Copy the part of the records that opens with the line containing "Task: Click the ZW+ app icon in title bar" and closes with the line containing "will tap(44, 68).", keeping every line and the requests, but multiply each coordinate in the answers by 1.7 and round it to a whole number, with halves going up. Give only those lines.

....

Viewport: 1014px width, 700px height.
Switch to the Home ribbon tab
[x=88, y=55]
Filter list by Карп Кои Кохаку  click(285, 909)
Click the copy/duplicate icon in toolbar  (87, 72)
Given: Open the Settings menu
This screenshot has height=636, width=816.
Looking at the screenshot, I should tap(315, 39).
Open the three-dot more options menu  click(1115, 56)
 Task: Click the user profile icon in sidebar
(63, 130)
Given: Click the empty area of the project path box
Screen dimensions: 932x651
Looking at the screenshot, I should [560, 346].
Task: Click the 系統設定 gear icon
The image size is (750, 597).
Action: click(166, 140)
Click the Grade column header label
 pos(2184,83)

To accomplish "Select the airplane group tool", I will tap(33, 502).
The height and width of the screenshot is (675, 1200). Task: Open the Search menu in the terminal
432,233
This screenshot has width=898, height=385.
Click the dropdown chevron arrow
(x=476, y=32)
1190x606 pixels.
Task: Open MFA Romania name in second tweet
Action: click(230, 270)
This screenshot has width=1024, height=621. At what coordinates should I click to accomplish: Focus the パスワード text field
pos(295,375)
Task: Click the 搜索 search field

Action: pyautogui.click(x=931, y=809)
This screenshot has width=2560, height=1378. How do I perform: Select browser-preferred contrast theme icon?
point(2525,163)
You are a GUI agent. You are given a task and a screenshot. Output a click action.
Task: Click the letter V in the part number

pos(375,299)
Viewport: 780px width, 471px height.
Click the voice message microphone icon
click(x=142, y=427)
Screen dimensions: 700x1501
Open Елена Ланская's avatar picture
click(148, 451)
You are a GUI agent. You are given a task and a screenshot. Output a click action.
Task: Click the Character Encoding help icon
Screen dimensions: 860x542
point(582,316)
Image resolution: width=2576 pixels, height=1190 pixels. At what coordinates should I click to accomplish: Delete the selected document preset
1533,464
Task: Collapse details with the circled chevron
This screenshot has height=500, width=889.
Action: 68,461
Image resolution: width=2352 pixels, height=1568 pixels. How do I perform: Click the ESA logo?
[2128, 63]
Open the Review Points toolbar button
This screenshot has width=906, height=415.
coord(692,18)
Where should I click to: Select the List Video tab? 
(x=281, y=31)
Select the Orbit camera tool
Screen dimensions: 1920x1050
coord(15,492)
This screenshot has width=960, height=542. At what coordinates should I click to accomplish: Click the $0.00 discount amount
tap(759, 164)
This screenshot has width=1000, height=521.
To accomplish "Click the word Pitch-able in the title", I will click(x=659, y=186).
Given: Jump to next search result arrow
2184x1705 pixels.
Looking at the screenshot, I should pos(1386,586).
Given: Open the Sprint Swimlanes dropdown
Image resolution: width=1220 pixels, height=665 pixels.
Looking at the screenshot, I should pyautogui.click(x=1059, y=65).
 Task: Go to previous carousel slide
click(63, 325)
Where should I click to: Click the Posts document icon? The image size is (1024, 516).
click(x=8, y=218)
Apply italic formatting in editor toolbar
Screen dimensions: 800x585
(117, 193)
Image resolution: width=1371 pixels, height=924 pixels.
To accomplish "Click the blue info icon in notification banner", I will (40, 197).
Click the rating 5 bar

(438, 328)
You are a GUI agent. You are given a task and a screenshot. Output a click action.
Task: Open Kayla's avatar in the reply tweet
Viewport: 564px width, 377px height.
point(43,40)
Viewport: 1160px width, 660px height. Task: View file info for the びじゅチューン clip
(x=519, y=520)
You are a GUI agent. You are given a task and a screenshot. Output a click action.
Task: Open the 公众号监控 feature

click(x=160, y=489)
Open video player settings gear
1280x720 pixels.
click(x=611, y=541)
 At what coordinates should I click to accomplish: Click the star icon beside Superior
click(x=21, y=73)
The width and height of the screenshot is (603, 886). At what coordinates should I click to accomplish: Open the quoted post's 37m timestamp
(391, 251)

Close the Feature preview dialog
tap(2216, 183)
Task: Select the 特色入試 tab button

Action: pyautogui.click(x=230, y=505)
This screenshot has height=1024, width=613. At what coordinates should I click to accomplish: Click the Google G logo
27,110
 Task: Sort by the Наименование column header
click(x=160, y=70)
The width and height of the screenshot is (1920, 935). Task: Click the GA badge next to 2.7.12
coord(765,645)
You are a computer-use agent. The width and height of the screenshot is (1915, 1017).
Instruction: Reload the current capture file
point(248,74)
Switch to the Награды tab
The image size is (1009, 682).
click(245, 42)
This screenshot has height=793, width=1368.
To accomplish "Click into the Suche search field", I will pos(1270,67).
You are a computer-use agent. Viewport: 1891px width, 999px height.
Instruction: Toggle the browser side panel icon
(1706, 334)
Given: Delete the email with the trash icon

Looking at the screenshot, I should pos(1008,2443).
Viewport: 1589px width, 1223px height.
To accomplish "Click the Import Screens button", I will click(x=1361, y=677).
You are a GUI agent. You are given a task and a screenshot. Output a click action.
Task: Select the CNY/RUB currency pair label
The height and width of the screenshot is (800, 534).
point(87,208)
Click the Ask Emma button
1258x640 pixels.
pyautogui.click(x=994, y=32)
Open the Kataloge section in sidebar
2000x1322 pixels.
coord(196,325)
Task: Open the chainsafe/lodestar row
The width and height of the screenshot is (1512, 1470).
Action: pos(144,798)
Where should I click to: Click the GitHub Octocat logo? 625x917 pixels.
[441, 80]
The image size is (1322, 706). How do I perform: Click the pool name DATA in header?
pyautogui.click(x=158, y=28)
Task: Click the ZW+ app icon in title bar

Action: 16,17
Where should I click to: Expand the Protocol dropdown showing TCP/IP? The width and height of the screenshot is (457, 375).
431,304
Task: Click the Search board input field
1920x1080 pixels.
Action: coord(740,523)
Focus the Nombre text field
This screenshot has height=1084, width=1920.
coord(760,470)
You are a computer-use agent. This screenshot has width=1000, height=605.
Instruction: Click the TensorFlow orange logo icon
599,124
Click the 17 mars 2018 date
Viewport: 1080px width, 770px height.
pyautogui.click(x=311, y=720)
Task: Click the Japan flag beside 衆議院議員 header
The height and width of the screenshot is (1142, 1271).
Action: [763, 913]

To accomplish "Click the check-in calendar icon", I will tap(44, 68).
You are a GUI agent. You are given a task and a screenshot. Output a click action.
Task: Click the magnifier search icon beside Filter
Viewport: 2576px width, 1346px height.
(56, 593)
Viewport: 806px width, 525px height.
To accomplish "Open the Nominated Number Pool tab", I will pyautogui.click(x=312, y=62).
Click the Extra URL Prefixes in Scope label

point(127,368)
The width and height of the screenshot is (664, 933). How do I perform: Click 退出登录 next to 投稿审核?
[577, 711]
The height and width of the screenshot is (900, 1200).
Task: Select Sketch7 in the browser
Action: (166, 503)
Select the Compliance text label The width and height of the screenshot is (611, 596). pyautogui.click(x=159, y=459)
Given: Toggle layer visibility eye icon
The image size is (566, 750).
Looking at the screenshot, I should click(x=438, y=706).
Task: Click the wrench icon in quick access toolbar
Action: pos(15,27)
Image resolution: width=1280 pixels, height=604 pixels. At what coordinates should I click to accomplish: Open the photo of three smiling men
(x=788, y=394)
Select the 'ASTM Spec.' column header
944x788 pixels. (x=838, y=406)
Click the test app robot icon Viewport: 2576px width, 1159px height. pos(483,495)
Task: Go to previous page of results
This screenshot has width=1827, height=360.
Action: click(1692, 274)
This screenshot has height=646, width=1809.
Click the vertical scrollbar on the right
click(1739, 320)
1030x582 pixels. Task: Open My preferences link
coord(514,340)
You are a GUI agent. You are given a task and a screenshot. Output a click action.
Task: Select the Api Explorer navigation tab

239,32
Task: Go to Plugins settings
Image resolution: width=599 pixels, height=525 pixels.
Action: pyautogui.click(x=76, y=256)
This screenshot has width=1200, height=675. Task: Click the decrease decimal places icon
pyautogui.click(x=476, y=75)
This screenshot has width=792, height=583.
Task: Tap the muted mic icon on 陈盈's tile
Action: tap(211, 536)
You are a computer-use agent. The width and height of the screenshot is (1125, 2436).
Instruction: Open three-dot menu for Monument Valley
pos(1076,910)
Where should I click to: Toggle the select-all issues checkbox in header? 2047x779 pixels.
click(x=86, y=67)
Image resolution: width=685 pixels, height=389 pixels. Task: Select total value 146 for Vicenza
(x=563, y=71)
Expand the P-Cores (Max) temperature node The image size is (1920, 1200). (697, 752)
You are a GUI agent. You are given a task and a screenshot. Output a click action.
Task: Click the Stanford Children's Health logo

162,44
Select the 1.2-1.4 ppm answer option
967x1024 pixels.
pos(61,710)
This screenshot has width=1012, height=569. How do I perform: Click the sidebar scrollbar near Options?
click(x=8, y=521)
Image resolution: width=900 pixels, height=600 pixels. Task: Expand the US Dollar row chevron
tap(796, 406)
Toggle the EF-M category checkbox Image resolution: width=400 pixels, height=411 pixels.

....

● SOLUTION TO THE EXERCISE
Task: Click the ZW+ app icon in title bar

Action: 27,29
Where should I click to: Expand the Protocol dropdown showing TCP/IP? The width and height of the screenshot is (457, 375).
733,517
Task: Click the Search board input field
1920x1080 pixels.
Action: coord(1258,889)
Focus the Nombre text field
This screenshot has height=1084, width=1920.
coord(1292,799)
You are a computer-use agent. This screenshot has width=1000, height=605.
Instruction: Click the TensorFlow orange logo icon
1018,211
Click the 17 mars 2018 date
Viewport: 1080px width, 770px height.
pyautogui.click(x=529, y=1224)
Task: Click the Japan flag beside 衆議院議員 header
The height and width of the screenshot is (1142, 1271).
Action: [1297, 1552]

To accomplish "Click the check-in calendar icon", I will tap(75, 116).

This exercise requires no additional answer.